O mistério é um dos ingredientes que se destaca no documentário, não apenas pelas crenças de Santino; ele também está presente no aspecto formal da obra. A primeira cena mostra o personagem-título em um cemitério, do qual ele é uma espécie de zelador. Em várias passagens, as veredas “mortas” – mostradas em oposição ao viço do terreno muito irrigado em que Santino mora – têm algo de fantasmagórico.




 

'A ruína tem sua beleza, mas ela é efêmera; muito mais importante é a beleza da vereda viva', afirma o cineasta Cao Guimarães

(foto: Florencia Martinez/divulgação)
 

Tristeza e plasticidade

“A ruína sempre me fascinou enquanto cineasta e fotógrafo. A vereda morta, com uma luz de fim de tarde, é de uma tristeza e de uma plasticidade enormes. É algo que gera mesmo uma coisa meio espectral, e é proposital, no sentido de mostrar os opostos, mostrar o que a gente ainda pode preservar. A ruína tem sua beleza, mas ela é efêmera; muito mais importante é a beleza da vereda viva”, pontua o cineasta.

Ele reitera que “Santino” é quase uma volta aos trabalhos realizados nos anos 2000, “A alma do osso” e “Andarilho” – um tipo de imersão que considera muito prazerosa. “Você viaja e deixa o filme vir até você, isso dá uma liberdade enorme. A estrutura do filme vai aparecendo durante as filmagens, prescinde de um roteiro, que, às vezes, é uma amarra. No caso do documentário, é especialmente apropriado, porque a realidade é muito escorregadia”, diz.

Desde aqueles dois filmes dos anos 2000 ambientados no sertão, Guimarães produziu duas ficções – “Ex-Isto” (2010) e “O homem das multidões” (2013) –, um filme que classifica como muito subjetivo, “Otto” (2012), sobre a gestação e o nascimento de seu filho, e uma obra “meio abstrata”, em suas palavras, que é “Espera” (2018).






Presença no festival

Com parte considerável de sua filmografia em longa-metragem, que tem início com “O fim do sem fim” (2001), Guimarães esteve presente em edições pregressas do festival É Tudo Verdade. Ele pontua que, com seu longa inaugural, ganhou prêmio na extinta categoria Renovação de Linguagem. Em 2004, com “A alma do osso”, foi vencedor nas competições nacional e internacional do festival.

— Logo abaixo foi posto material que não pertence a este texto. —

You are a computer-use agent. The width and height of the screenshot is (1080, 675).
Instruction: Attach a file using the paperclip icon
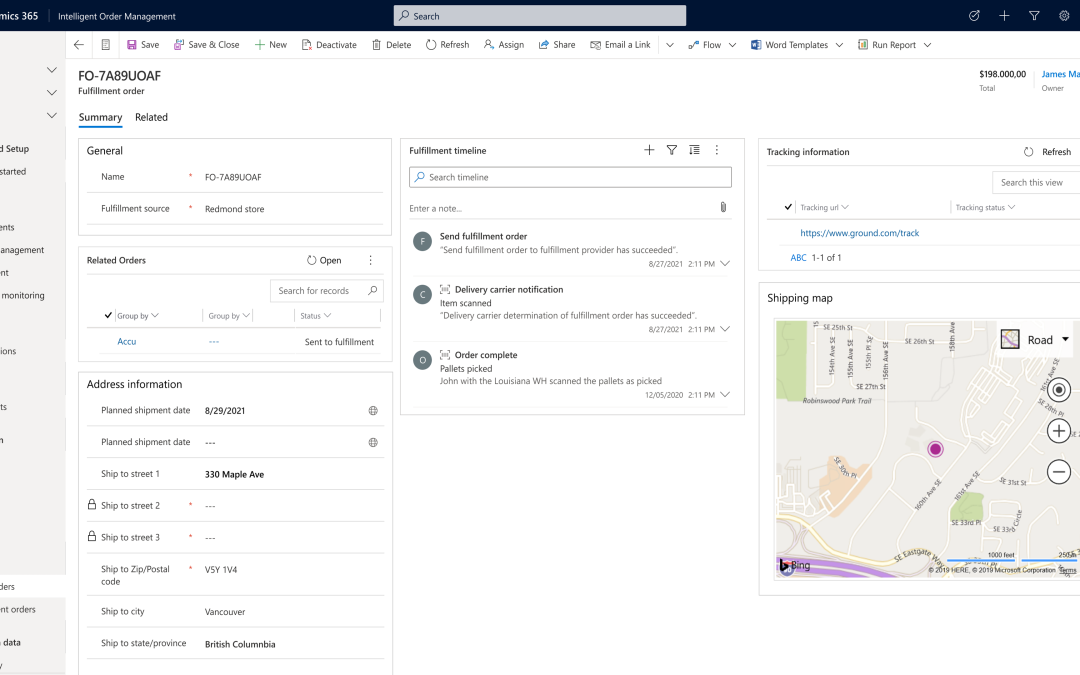tap(723, 207)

Em 2005, o filme “Da janela do meu quarto” ganhou como melhor curta. O cineasta voltou a participar da contenda com “Ex-Isto”, que não chegou a ser premiado. “O É Tudo Verdade é dos festivais de que mais participei na vida. Estou presente agora pela quinta vez. Outros filmes que fiz, mandei para outros festivais, porque não dá para ficar o tempo inteiro apostando em um só, mas o É Tudo Verdade é uma janela muito importante”, afirma Guimarães.

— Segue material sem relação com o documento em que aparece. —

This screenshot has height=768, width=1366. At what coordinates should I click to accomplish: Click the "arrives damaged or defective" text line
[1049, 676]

Ele considera que as obras que integram a mostra competitiva do festival têm, todas, grande potencial para reverberar internacionalmente. “O documentário brasileiro ficou muito potente ao longo das últimas duas décadas, desde que Eduardo Coutinho voltou a filmar; é das grandes forças cinematográficas que se firmaram a partir dos anos 2000. E o É Tudo Verdade é a vitrine mais importante para esse tipo de produção”, avalia.




Filmes de Minas

Dos sete filmes incluídos na mostra competitiva nacional da edição deste ano, três são de realizadores mineiros – “Santino” figura nessa lista ao lado de “171”, de Rodrigo Siqueira, e “Amanhã”, de Marcos Pimentel. Guimarães considera que Minas Gerais desenvolveu, a partir de suas paisagens humanas e geográficas, uma maneira peculiar de fazer cinema.

“É um estado interessante, porque, ao mesmo tempo em que é uma síntese do Brasil, tem uma coisa que é muito para dentro, é ‘onde o oculto do mistério se escondeu’, como diz Caetano. Tem uma frase de que gosto muito: ‘O mineiro é aquele que pensa duas vezes antes de não falar nada’. Para o meu cinema, isso é muito interessante. Gosto do mistério do não dito”, destaca.

Ele também atribui a singularidade da produção audiovisual mineira ao fato de o estado estar na “periferia” do Sudeste, desconectado do eixo Rio-São Paulo. “Começamos a fazer filmes de uma forma diferente, investindo em linguagens novas. Foi-se criando um ambiente fértil para um tipo de produção que não está e nem pretende estar na esfera industrial do cinema e, quanto mais artesanal, mais livre você está das amarras do dinheiro”, pontua.